__EXERCISE REQUIREMENTS__.
Return the records below exactly as they appear, from the first line to the last, and omit the pictures.

__STORED RECORDS__.
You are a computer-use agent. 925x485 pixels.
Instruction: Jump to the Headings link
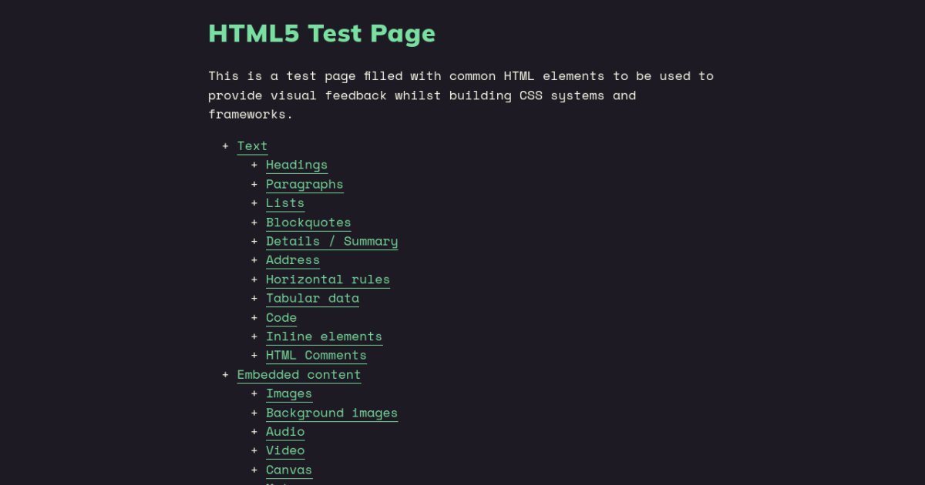[297, 165]
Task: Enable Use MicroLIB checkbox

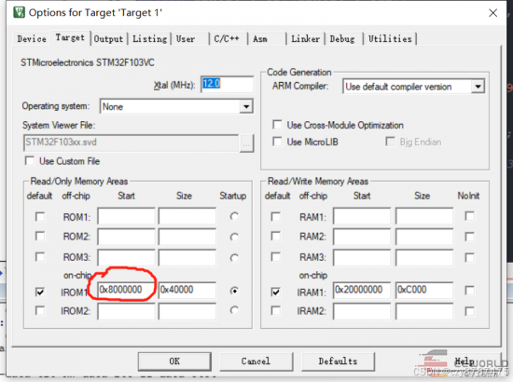Action: click(x=277, y=142)
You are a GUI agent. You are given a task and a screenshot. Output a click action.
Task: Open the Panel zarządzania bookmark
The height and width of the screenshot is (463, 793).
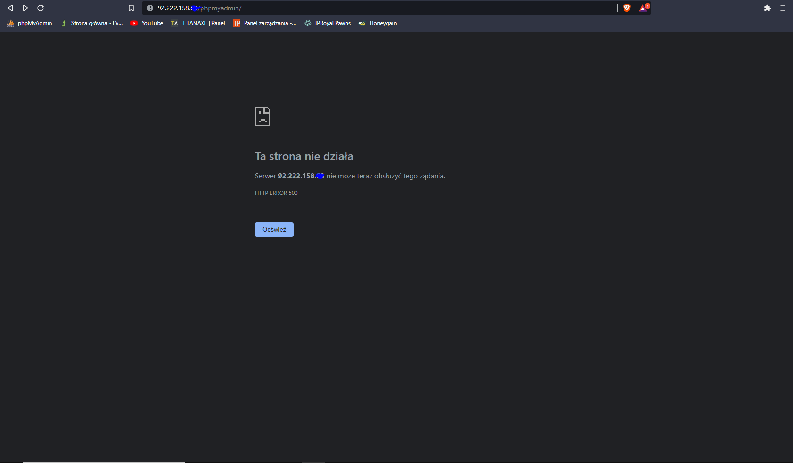pyautogui.click(x=265, y=23)
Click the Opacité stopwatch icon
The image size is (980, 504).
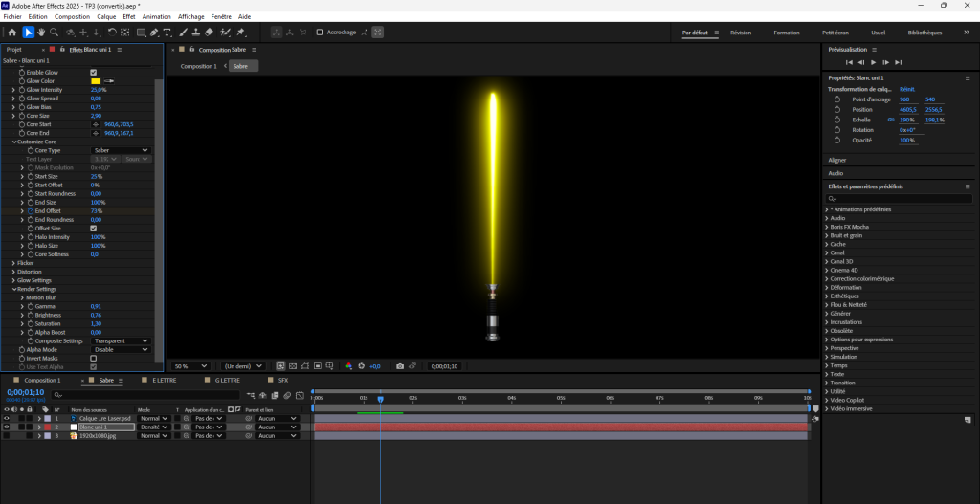coord(836,141)
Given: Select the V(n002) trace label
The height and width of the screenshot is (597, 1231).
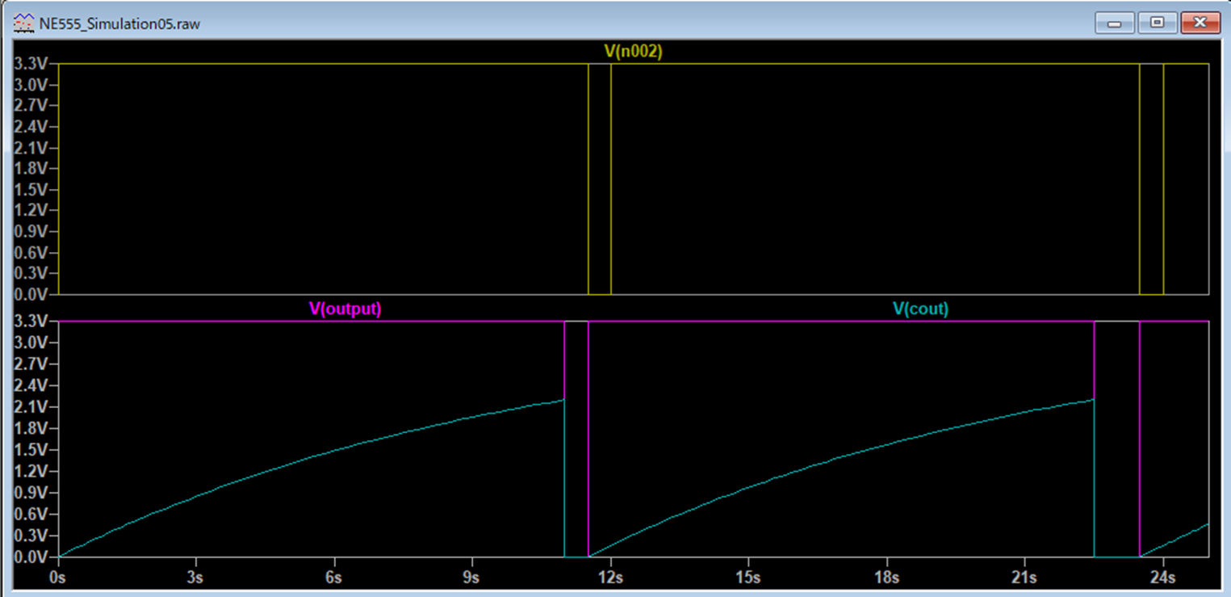Looking at the screenshot, I should coord(633,52).
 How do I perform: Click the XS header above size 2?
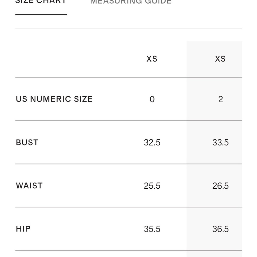pos(220,59)
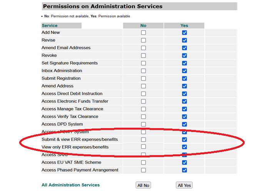The width and height of the screenshot is (277, 191).
Task: Toggle Yes for Access DPD System
Action: [184, 124]
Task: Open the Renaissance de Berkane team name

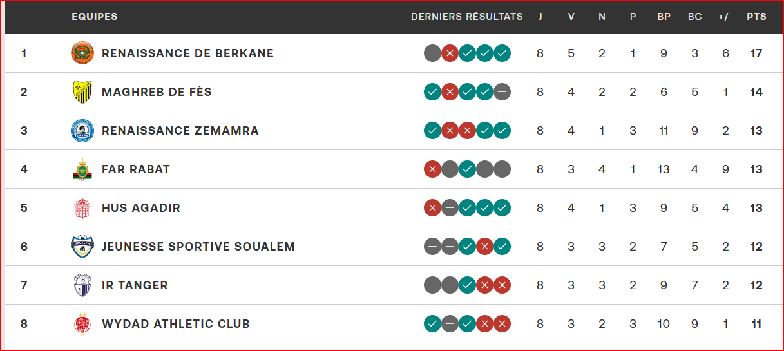Action: (187, 53)
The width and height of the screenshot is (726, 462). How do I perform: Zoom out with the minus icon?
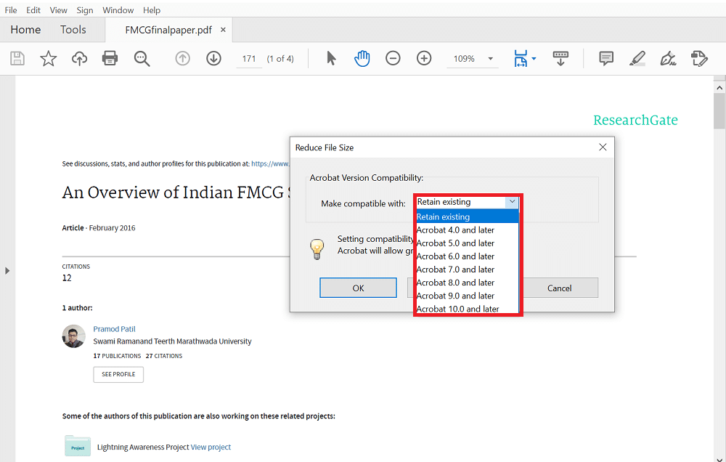[393, 59]
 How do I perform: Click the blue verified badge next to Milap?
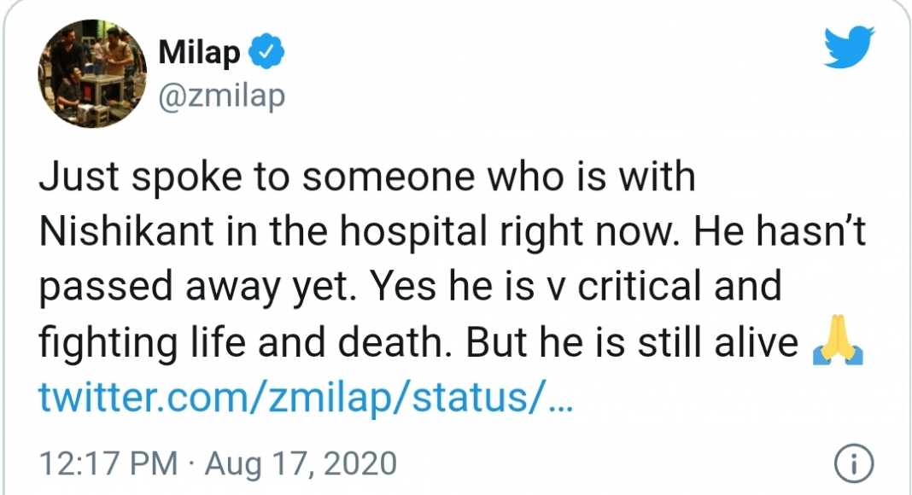coord(266,52)
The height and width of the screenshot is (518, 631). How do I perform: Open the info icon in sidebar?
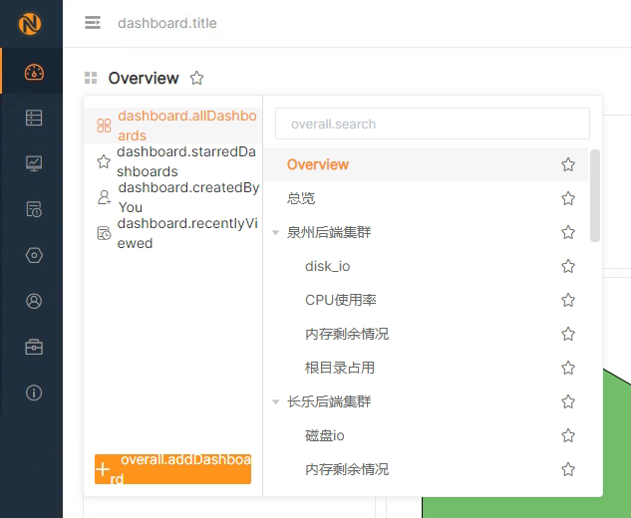[34, 392]
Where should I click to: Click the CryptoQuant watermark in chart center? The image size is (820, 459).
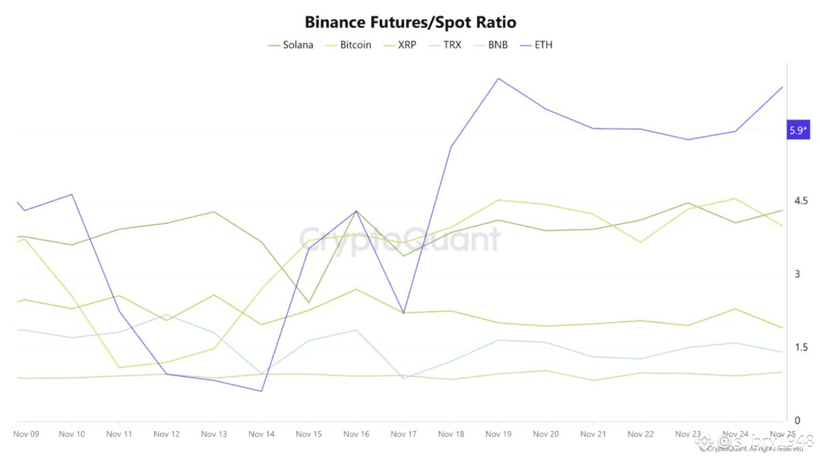[400, 239]
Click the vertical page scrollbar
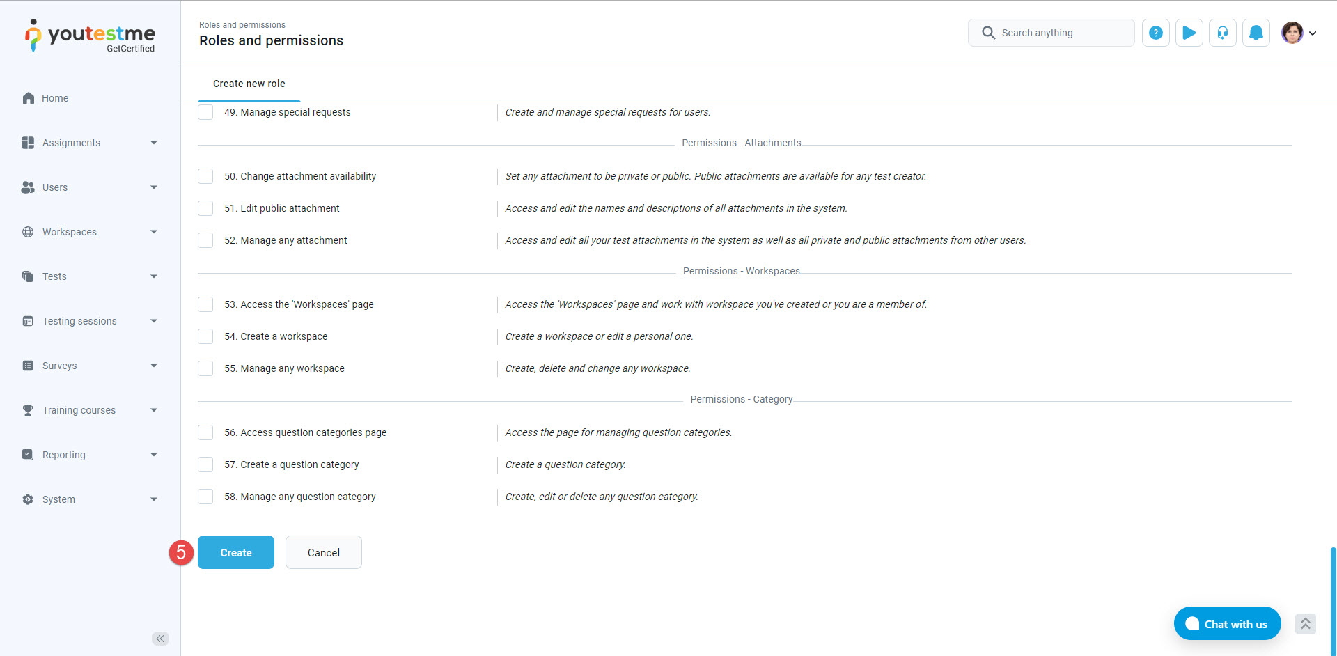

__RESULT OF THIS EXERCISE__.
You are a computer-use agent. 925x485 pixels.
Instruction: Jump to the Headings link
[297, 165]
Task: Enable Use MicroLIB checkbox

Action: click(x=277, y=142)
You are a GUI agent. You are given a task and a screenshot. Output a click action.
Task: Open the Panel zarządzania bookmark
The height and width of the screenshot is (463, 793).
pyautogui.click(x=265, y=23)
Click the Opacité stopwatch icon
The image size is (980, 504).
coord(836,141)
Given: Select the V(n002) trace label
The height and width of the screenshot is (597, 1231).
Looking at the screenshot, I should coord(633,52).
 How do I perform: Click the XS header above size 2?
pos(220,59)
The width and height of the screenshot is (277, 191).
Task: Toggle Yes for Access DPD System
Action: [184, 124]
Task: Open the Renaissance de Berkane team name

Action: (187, 53)
The width and height of the screenshot is (726, 462). How do I perform: Zoom out with the minus icon?
[393, 59]
 How do I perform: Click the blue verified badge next to Milap?
coord(266,52)
The height and width of the screenshot is (518, 631). How do I perform: Open the info icon in sidebar?
[34, 392]
Where should I click to: Click the CryptoQuant watermark in chart center? The image size is (820, 459).
[400, 239]
Click the vertical page scrollbar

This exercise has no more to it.